During 1989 Polish legislative election campaign he was Solidarity Citizens' Committee volunteer, next two years cooperating in creating the foreign policy of the committee.

He started his career as an assistant and Swedish language teacher between 1988–1991 and 1996–1997. He was working at the embassy in Stockholm between 1991 and 1996. He was back there between 1998 and 2002. From 2003 to 2005 he was head of the promotion and international cooperation unit at the Masovian Voivodeship Marshal's Office, and, afterwards, Culture Bureau deputy director at the City of Warsaw office. In 2005, he joined the Ministry of Foreign Affairs.

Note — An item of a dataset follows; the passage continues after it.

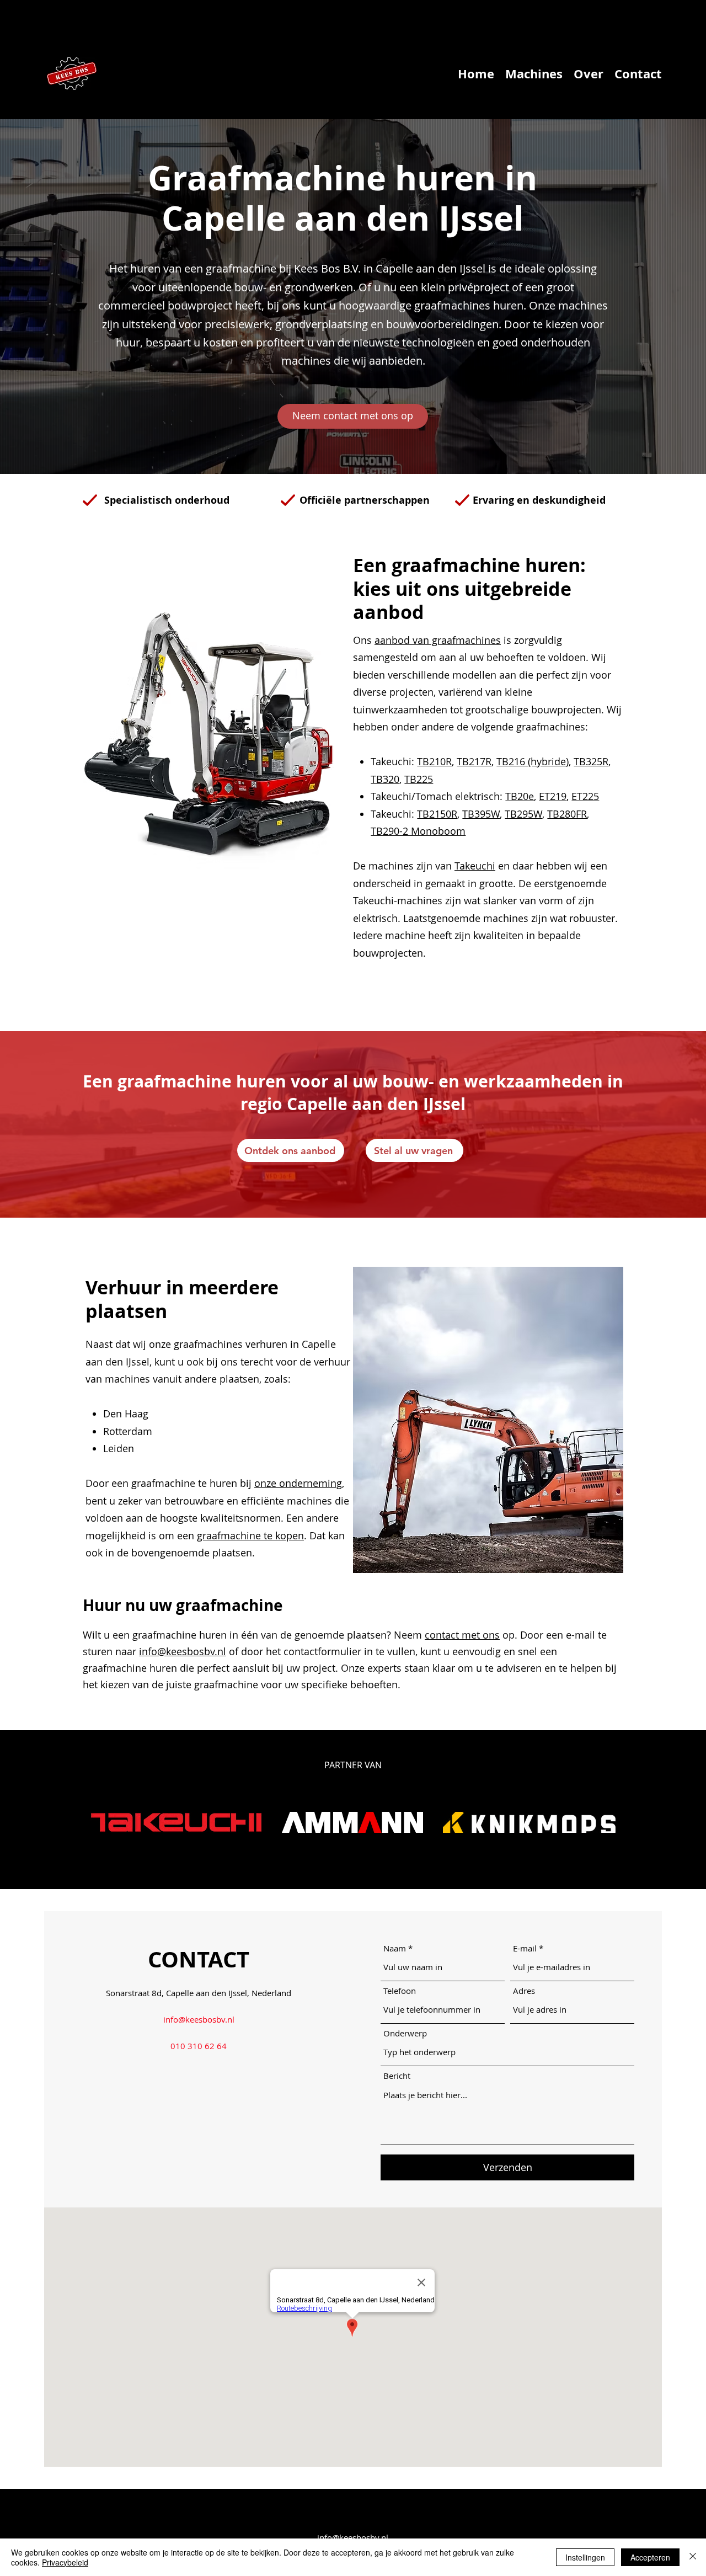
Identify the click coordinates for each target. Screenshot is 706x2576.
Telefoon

Between 15 November 2005 and 20 November 2007 he was the Undersecretary of State at the Ministry of Interior, being responsible for international cooperation, migration policy, Schengen Area and Phare issues. In 2008 he became Poland ambassador to Croatia, ending his term on 31 July 2012. Since 4 November 2014 he was nominated an ambassador to Sweden, presenting his letter of credence to king Carl XVI Gustav on 5 February 2015. He returned to Poland in June 2018 and took the post of the deputy director of the European Policy Department. Since June 2022 he serves as the deputy Ambassador to France.

Currently, he is the Coordinator of the 2019 Western Balkans Summit in Poznań.

He speaks English, German, Swedish, Croatian, French and Russian languages.